> WHAT YOU WILL DO: Could you tally the lines of the entries that carry the string "agent"? Reply with the number and nothing more.

[EXERCISE MATERIALS Boundary: Start]

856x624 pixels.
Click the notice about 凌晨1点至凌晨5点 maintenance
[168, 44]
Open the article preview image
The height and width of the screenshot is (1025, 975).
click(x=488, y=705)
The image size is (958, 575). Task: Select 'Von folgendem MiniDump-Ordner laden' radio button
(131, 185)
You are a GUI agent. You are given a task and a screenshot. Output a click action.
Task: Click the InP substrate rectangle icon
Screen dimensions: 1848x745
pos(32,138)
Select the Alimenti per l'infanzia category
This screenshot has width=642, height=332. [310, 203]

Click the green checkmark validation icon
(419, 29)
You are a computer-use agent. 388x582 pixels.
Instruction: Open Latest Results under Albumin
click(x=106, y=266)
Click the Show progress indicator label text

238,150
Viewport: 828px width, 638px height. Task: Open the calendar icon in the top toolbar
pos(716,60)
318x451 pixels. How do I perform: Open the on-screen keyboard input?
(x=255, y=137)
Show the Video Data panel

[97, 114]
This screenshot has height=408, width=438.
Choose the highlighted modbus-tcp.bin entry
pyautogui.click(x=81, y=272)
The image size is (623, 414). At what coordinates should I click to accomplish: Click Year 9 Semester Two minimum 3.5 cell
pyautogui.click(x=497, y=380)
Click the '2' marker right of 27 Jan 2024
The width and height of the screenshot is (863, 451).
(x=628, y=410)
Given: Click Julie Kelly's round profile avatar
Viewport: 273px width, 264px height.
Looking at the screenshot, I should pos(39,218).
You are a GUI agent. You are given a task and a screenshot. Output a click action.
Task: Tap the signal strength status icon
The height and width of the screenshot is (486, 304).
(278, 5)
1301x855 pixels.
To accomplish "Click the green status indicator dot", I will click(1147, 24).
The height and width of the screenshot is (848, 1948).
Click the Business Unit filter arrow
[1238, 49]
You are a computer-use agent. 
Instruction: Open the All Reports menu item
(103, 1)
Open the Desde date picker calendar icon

[EXERCISE MATERIALS Boundary: End]

> EXERCISE SOLUTION: 4